▶ Page text
Unveiling Fraud: The Future of Fraud Prevention

Ting Yan
Illuminate Financial
7 min readOct 4, 2023

Fraud is not something new throughout history. The earliest known fraud in human history can be traced back to 300 B.C., when two Greek sea merchants, Hegestratos and Zenosthemis, devised a scheme involving a loan to purchase a cargo and an insurance plan to protect the merchandise. According to the plan, if they failed to repay the loan, the lender would gain possession of the cargo. However, the two merchants intentionally sank the ship after its departure in order to keep all the money for themselves. Since then, fraud prevention has remained one of the top priorities for individuals to avoid financial loss.

Is fraud prevention important?

Nowadays, the complexity of global businesses has elevated the intricacy of fraud to a level beyond our imagination. It is estimated that businesses are losing more than $4.7 trillion annually to fraud, a 56% increase from 2009. PwC’s 2022 Global Economic Crime and Fraud Survey showed that 51% of the surveyed organizations have experienced fraud in the past 2 years, the highest level over the past 20 years. The numbers speak for themselves: it is crucial that fraud prevention remains a top priority to minimize and even avoid financial loss. As fraud continues to evolve and become more complex, it’s important for individuals and organizations alike to stay vigilant and take proactive steps to prevent it.

Internal Fraud is the main cause of failure in corporate governance, and no one should ignore the consequences.

It goes without saying that effective corporate governance leads to sustainable business performance and a positive culture of integrity. However, the significance lies in the downside of corporate misconduct, which affects nearly all stakeholders within the organization. According to the Association of Certified Fraud Examiners (ACFE), companies on average lose approximately 5% of sales to fraud annually, making fraud prevention one of the top priorities for governments around the world. Corporate misconduct also leads to value destruction for investors, who have lost approximately $245 billion globally through investments in securities issued by enterprises suffering from internal scandals. Employees are not exempt from these losses — more than 45% of employees have left their jobs when facing corporate misconduct, giving up their ESOPs, remuneration, and worst of all, promotion opportunities.

Numerous case studies remind us of the importance of avoiding poor corporate governance. Ride-hailing giant’s lawsuits from women harassed by drivers caused a $1.4 billion decline in its market cap in 6 months; a series of scandals of the Swiss banking conglomerate led to its acquisition at only ~10% of its peak market cap; Japanese electronics group’s accounting scandal has forced it to streamline its business by letting go of more than 14,000 employees and selling off multiple business units to mitigate its $1.2 billion decline in market cap; German payment company’s involvement in the biggest fraud in German history resulted in a more than 40% drop in share price and the company’s declaration of insolvency; and these are just the tip of the iceberg. While we will never know what would have happened if the above-mentioned incidents had not occurred, the consequences make it worthwhile to take precautions against fraud and avoid corporate misconduct.

▶ Information shown

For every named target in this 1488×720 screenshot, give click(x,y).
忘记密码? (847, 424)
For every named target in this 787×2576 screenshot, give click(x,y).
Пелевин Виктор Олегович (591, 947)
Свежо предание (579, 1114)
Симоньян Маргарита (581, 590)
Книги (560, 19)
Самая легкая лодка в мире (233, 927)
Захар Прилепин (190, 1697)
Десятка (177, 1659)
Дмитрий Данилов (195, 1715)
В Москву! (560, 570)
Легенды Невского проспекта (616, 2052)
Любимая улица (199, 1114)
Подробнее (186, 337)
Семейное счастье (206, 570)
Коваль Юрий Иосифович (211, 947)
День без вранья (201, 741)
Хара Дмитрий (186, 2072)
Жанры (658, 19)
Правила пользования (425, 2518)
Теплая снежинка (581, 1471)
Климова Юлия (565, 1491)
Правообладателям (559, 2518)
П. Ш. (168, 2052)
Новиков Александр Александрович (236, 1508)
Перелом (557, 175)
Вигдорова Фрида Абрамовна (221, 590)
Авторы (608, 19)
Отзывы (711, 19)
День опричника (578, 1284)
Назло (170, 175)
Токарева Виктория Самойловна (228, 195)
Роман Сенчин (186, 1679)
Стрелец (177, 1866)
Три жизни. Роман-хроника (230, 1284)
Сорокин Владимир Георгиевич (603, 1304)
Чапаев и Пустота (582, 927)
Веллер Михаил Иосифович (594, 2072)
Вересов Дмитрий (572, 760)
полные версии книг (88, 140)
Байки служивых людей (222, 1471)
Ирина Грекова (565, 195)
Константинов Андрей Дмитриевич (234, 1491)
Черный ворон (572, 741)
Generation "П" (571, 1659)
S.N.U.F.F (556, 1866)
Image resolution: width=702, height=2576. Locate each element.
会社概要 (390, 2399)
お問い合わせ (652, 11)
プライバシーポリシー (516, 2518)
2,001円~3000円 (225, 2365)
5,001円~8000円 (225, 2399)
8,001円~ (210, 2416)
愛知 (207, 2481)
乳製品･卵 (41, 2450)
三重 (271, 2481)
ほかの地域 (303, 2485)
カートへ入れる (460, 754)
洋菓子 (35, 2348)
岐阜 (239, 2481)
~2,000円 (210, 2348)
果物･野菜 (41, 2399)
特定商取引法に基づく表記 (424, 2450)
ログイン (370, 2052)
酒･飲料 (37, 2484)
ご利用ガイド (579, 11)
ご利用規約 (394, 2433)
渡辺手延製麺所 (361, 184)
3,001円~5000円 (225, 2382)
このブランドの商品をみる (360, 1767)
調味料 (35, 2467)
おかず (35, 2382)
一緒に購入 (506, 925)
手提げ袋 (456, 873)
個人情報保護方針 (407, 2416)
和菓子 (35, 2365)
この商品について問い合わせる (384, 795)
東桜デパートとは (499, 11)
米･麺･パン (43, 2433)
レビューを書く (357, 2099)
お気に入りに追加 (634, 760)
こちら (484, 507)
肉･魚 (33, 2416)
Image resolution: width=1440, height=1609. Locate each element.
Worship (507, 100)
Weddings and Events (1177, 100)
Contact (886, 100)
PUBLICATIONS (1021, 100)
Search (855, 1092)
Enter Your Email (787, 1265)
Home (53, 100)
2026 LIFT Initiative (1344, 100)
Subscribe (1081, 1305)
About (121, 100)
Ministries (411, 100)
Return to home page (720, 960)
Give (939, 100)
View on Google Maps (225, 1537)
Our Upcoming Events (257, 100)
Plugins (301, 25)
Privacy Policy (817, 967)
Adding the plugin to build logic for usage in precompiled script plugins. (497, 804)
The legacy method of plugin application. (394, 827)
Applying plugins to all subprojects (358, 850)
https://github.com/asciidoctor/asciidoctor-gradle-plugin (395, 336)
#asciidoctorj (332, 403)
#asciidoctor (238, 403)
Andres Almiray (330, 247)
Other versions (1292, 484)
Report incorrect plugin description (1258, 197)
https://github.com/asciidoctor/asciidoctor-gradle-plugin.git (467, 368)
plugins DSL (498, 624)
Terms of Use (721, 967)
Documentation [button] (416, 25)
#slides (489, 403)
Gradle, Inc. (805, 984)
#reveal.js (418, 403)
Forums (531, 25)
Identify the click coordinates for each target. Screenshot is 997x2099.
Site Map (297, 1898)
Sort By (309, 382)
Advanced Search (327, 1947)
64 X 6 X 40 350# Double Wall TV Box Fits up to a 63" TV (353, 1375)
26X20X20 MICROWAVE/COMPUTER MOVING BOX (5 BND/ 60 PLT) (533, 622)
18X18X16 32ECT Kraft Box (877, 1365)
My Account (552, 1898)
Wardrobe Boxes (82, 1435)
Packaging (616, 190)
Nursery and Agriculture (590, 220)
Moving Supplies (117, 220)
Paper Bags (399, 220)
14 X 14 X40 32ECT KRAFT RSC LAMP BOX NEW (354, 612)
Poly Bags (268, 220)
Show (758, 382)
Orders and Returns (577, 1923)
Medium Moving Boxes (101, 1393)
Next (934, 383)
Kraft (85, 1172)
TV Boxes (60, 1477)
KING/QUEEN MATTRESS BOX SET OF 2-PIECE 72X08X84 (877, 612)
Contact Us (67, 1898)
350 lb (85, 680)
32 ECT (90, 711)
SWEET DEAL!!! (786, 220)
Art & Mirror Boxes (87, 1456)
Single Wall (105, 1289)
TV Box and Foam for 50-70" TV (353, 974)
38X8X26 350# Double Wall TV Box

▶ Complete the following
[1] Repeat everything in the fraud prevention article from "Is fraud prevention" down to "to prevent it.".
[2] Turn the paragraph of the fraud prevention article that begins "Nowadays, the complexity of global businesses" into a short bulleted list that keeps its main facts.
[3] According to the fraud prevention article, what percentage of sales do companies lose to fraud each year on average, as reported by the Association of Certified Fraud Examiners?
The data here comes from a separate source.

▶ Expected responses
[1]
Is fraud prevention important?

Nowadays, the complexity of global businesses has elevated the intricacy of fraud to a level beyond our imagination. It is estimated that businesses are losing more than $4.7 trillion annually to fraud, a 56% increase from 2009. PwC’s 2022 Global Economic Crime and Fraud Survey showed that 51% of the surveyed organizations have experienced fraud in the past 2 years, the highest level over the past 20 years. The numbers speak for themselves: it is crucial that fraud prevention remains a top priority to minimize and even avoid financial loss. As fraud continues to evolve and become more complex, it’s important for individuals and organizations alike to stay vigilant and take proactive steps to prevent it.

[2]
- The complexity of global businesses has made fraud more intricate than ever.
- Businesses lose an estimated more than $4.7 trillion a year to fraud, a 56% increase from 2009.
- In PwC's 2022 Global Economic Crime and Fraud Survey, 51% of surveyed organizations had experienced fraud in the past 2 years, the highest level in 20 years.
- Fraud prevention must remain a top priority to minimize or avoid financial loss.
- As fraud grows more complex, individuals and organizations should stay vigilant and act proactively to prevent it.

[3] Approximately 5% of sales.